[Records for the exercise Boundary: Start]

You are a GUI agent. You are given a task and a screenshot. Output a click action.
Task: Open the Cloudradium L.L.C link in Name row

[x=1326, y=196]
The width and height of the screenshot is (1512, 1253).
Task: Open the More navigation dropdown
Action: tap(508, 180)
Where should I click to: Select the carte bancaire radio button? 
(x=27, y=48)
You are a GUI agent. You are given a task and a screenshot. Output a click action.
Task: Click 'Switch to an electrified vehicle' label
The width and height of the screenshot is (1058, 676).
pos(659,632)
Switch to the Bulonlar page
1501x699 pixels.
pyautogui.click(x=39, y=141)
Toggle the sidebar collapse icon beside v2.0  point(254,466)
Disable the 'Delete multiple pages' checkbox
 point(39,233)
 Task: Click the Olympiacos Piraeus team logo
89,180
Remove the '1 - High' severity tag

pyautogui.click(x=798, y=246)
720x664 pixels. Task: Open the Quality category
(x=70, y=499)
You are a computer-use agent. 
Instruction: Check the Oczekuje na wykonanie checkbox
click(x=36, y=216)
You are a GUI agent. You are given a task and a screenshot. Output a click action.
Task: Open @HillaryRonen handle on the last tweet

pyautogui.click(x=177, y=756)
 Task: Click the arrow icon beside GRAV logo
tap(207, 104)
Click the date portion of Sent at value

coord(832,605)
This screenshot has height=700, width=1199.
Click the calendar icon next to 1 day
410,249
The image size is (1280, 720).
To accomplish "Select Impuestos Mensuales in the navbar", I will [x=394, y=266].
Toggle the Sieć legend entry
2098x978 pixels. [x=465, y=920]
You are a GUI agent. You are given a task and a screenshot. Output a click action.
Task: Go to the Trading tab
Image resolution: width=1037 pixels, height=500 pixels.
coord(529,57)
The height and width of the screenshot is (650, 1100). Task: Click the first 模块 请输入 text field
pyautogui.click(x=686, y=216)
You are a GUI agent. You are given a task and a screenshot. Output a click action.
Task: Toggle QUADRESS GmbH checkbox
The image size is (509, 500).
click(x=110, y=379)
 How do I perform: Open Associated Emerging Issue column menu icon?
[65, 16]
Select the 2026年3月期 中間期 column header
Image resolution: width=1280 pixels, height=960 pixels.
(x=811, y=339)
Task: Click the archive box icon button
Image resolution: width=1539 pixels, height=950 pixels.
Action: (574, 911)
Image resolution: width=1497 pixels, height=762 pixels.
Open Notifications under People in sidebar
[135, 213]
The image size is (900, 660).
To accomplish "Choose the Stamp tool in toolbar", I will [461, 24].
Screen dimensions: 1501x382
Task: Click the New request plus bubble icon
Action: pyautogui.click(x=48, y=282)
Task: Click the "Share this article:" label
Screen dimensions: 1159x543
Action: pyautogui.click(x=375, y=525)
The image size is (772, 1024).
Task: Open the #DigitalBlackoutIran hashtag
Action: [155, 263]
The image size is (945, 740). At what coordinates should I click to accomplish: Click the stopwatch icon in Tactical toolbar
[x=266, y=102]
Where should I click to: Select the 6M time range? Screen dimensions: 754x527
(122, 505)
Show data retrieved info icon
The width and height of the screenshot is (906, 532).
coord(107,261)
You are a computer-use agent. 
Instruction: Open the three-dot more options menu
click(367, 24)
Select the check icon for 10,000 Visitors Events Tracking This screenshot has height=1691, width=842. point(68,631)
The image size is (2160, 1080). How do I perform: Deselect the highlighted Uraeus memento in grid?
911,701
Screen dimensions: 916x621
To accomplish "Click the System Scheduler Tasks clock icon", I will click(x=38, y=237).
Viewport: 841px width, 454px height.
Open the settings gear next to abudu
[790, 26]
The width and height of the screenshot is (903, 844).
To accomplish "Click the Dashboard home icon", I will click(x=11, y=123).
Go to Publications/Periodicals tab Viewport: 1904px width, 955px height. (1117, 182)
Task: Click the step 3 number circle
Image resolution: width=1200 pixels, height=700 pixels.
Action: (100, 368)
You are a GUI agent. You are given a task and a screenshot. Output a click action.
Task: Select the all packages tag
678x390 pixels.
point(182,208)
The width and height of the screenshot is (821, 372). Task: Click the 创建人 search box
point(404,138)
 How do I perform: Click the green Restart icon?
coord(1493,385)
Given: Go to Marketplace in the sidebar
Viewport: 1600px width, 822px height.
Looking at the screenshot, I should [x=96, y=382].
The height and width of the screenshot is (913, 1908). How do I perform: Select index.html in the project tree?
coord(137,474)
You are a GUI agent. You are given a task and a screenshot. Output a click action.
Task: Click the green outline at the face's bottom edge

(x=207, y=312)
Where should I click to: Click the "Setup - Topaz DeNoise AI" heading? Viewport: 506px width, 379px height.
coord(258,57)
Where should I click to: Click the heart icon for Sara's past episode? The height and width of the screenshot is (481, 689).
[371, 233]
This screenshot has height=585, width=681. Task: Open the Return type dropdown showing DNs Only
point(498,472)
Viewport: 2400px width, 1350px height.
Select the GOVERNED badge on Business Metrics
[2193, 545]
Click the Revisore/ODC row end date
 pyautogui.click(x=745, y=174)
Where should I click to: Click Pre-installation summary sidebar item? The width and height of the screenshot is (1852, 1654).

[Records for the exercise Boundary: End]

_Your instructions_:
Could you transcribe every entry exactly, without altering anything?

_Solution_:
You are a GUI agent. You are given a task and a screenshot. Output a click action.
Task: Open the Cloudradium L.L.C link in Name row

[x=1326, y=196]
The width and height of the screenshot is (1512, 1253).
Task: Open the More navigation dropdown
Action: tap(508, 180)
Where should I click to: Select the carte bancaire radio button? 
(x=27, y=48)
You are a GUI agent. You are given a task and a screenshot. Output a click action.
Task: Click 'Switch to an electrified vehicle' label
The width and height of the screenshot is (1058, 676).
pos(659,632)
Switch to the Bulonlar page
1501x699 pixels.
pyautogui.click(x=39, y=141)
Toggle the sidebar collapse icon beside v2.0  point(254,466)
Disable the 'Delete multiple pages' checkbox
 point(39,233)
 Task: Click the Olympiacos Piraeus team logo
89,180
Remove the '1 - High' severity tag

pyautogui.click(x=798, y=246)
720x664 pixels. Task: Open the Quality category
(x=70, y=499)
You are a computer-use agent. 
Instruction: Check the Oczekuje na wykonanie checkbox
click(x=36, y=216)
You are a GUI agent. You are given a task and a screenshot. Output a click action.
Task: Open @HillaryRonen handle on the last tweet

pyautogui.click(x=177, y=756)
 Task: Click the arrow icon beside GRAV logo
tap(207, 104)
Click the date portion of Sent at value

coord(832,605)
This screenshot has height=700, width=1199.
Click the calendar icon next to 1 day
410,249
The image size is (1280, 720).
To accomplish "Select Impuestos Mensuales in the navbar", I will [x=394, y=266].
Toggle the Sieć legend entry
2098x978 pixels. [x=465, y=920]
You are a GUI agent. You are given a task and a screenshot. Output a click action.
Task: Go to the Trading tab
Image resolution: width=1037 pixels, height=500 pixels.
coord(529,57)
The height and width of the screenshot is (650, 1100). Task: Click the first 模块 请输入 text field
pyautogui.click(x=686, y=216)
You are a GUI agent. You are given a task and a screenshot. Output a click action.
Task: Toggle QUADRESS GmbH checkbox
The image size is (509, 500).
click(x=110, y=379)
 How do I perform: Open Associated Emerging Issue column menu icon?
[65, 16]
Select the 2026年3月期 中間期 column header
Image resolution: width=1280 pixels, height=960 pixels.
(x=811, y=339)
Task: Click the archive box icon button
Image resolution: width=1539 pixels, height=950 pixels.
Action: (574, 911)
Image resolution: width=1497 pixels, height=762 pixels.
Open Notifications under People in sidebar
[135, 213]
The image size is (900, 660).
To accomplish "Choose the Stamp tool in toolbar", I will [461, 24].
Screen dimensions: 1501x382
Task: Click the New request plus bubble icon
Action: pyautogui.click(x=48, y=282)
Task: Click the "Share this article:" label
Screen dimensions: 1159x543
Action: pyautogui.click(x=375, y=525)
The image size is (772, 1024).
Task: Open the #DigitalBlackoutIran hashtag
Action: [155, 263]
The image size is (945, 740). At what coordinates should I click to accomplish: Click the stopwatch icon in Tactical toolbar
[x=266, y=102]
Where should I click to: Select the 6M time range? Screen dimensions: 754x527
(122, 505)
Show data retrieved info icon
The width and height of the screenshot is (906, 532).
coord(107,261)
You are a computer-use agent. 
Instruction: Open the three-dot more options menu
click(367, 24)
Select the check icon for 10,000 Visitors Events Tracking This screenshot has height=1691, width=842. point(68,631)
The image size is (2160, 1080). How do I perform: Deselect the highlighted Uraeus memento in grid?
911,701
Screen dimensions: 916x621
To accomplish "Click the System Scheduler Tasks clock icon", I will click(x=38, y=237).
Viewport: 841px width, 454px height.
Open the settings gear next to abudu
[790, 26]
The width and height of the screenshot is (903, 844).
To accomplish "Click the Dashboard home icon", I will click(x=11, y=123).
Go to Publications/Periodicals tab Viewport: 1904px width, 955px height. (1117, 182)
Task: Click the step 3 number circle
Image resolution: width=1200 pixels, height=700 pixels.
Action: (100, 368)
You are a GUI agent. You are given a task and a screenshot. Output a click action.
Task: Select the all packages tag
678x390 pixels.
point(182,208)
The width and height of the screenshot is (821, 372). Task: Click the 创建人 search box
point(404,138)
 How do I perform: Click the green Restart icon?
coord(1493,385)
Given: Go to Marketplace in the sidebar
Viewport: 1600px width, 822px height.
Looking at the screenshot, I should [x=96, y=382].
The height and width of the screenshot is (913, 1908). How do I perform: Select index.html in the project tree?
coord(137,474)
You are a GUI agent. You are given a task and a screenshot. Output a click action.
Task: Click the green outline at the face's bottom edge

(x=207, y=312)
Where should I click to: Click the "Setup - Topaz DeNoise AI" heading? Viewport: 506px width, 379px height.
coord(258,57)
Where should I click to: Click the heart icon for Sara's past episode? The height and width of the screenshot is (481, 689).
[371, 233]
This screenshot has height=585, width=681. Task: Open the Return type dropdown showing DNs Only
point(498,472)
Viewport: 2400px width, 1350px height.
Select the GOVERNED badge on Business Metrics
[2193, 545]
Click the Revisore/ODC row end date
 pyautogui.click(x=745, y=174)
Where should I click to: Click Pre-installation summary sidebar item? The width and height of the screenshot is (1852, 1654).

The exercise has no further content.